* THE EXERCISE
Which lines in the items below contain the string "legend"? Return each of those lines in full.

* DATA ROWS
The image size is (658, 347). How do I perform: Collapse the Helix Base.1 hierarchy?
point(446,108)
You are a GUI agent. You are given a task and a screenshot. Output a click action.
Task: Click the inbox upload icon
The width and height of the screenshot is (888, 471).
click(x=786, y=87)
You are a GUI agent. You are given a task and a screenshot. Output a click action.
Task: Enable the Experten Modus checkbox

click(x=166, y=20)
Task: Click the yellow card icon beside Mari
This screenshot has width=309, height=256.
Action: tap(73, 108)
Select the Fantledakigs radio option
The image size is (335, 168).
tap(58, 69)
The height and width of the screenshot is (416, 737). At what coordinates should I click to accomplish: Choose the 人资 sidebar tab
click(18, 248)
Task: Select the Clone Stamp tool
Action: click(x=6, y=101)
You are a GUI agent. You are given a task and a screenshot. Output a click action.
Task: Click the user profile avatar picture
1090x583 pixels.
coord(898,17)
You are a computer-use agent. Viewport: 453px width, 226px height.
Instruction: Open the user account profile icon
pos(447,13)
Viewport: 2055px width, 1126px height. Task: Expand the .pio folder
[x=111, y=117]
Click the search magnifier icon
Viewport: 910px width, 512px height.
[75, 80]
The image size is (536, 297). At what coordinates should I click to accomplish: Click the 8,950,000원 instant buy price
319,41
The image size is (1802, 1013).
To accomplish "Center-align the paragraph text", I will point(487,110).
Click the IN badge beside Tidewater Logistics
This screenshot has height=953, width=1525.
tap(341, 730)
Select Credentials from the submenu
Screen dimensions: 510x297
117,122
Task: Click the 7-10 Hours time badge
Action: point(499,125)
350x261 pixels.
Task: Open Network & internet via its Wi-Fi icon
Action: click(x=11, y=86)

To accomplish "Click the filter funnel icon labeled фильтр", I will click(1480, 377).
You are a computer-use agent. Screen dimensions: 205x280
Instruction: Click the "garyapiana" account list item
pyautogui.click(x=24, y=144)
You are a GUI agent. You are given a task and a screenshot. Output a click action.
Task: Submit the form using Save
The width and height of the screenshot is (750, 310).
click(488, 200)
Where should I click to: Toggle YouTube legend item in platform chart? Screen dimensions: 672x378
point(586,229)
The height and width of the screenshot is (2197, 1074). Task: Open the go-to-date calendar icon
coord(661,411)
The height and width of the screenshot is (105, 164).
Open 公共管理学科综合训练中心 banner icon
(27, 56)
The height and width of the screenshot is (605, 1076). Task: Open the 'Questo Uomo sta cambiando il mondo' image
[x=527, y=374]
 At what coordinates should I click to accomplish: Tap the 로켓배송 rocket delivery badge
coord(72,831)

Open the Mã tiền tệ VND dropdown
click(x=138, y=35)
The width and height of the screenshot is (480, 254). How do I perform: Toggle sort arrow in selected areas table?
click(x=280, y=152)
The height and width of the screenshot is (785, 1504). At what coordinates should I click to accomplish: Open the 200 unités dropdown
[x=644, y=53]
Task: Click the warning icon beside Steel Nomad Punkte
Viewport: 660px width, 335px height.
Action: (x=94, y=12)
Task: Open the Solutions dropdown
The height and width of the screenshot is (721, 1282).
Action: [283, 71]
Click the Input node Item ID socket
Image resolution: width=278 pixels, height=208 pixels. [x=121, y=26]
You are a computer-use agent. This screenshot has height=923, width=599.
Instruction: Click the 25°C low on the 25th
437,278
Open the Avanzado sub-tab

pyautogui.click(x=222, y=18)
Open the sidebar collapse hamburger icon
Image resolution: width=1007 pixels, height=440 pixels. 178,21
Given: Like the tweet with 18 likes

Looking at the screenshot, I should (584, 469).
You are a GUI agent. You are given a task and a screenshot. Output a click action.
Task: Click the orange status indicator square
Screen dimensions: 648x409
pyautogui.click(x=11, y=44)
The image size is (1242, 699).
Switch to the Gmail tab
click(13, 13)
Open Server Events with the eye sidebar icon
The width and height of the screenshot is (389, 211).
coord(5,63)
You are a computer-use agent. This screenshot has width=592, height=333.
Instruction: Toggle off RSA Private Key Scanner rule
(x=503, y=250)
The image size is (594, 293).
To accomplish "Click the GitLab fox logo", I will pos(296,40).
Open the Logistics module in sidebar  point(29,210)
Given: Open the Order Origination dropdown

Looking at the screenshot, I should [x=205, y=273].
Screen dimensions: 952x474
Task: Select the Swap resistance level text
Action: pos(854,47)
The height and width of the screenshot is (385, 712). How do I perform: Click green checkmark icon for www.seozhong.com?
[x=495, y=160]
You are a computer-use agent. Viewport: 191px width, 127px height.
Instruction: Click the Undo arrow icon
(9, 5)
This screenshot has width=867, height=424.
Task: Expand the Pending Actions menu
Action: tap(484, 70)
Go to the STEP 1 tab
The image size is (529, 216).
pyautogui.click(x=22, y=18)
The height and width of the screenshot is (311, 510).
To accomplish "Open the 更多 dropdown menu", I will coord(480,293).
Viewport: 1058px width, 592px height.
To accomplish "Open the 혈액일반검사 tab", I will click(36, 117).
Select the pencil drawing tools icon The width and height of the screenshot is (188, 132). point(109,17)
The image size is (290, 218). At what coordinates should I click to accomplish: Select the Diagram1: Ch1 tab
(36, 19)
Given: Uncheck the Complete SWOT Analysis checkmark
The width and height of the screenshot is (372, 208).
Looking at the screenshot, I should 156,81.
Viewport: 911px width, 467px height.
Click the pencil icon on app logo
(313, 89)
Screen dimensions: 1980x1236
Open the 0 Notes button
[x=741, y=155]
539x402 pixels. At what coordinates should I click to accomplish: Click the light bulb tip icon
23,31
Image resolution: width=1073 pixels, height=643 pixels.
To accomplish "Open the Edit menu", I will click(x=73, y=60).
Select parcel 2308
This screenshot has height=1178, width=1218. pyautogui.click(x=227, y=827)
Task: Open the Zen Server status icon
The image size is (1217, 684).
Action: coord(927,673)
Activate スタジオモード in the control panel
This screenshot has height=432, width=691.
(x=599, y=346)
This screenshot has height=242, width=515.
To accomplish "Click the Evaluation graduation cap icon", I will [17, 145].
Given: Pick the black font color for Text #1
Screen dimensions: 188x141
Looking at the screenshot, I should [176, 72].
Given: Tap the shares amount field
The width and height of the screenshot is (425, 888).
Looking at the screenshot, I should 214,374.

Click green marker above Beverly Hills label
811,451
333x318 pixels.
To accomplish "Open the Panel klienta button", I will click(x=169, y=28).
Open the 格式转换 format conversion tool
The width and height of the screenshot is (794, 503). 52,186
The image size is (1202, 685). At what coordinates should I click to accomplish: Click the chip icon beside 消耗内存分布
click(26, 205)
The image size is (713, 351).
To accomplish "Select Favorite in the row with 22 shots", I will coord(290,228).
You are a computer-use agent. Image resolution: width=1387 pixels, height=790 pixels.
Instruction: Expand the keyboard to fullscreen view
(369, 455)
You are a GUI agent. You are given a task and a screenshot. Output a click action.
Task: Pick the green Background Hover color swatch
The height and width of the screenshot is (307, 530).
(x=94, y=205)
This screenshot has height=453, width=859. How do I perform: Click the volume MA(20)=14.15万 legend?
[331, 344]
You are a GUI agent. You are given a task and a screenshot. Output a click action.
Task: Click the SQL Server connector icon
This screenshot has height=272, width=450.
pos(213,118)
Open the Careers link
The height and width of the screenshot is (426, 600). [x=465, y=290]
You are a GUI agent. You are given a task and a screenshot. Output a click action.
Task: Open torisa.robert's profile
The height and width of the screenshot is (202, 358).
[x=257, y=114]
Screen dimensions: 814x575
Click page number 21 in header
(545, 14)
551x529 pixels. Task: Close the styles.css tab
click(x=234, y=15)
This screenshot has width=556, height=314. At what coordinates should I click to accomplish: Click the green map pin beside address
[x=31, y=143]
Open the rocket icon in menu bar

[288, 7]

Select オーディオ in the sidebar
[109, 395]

* TASK ANSWER
Where should I click to: Toggle YouTube legend item in platform chart? Screen dimensions: 672x378
This screenshot has height=453, width=859. How do I perform: Click the volume MA(20)=14.15万 legend?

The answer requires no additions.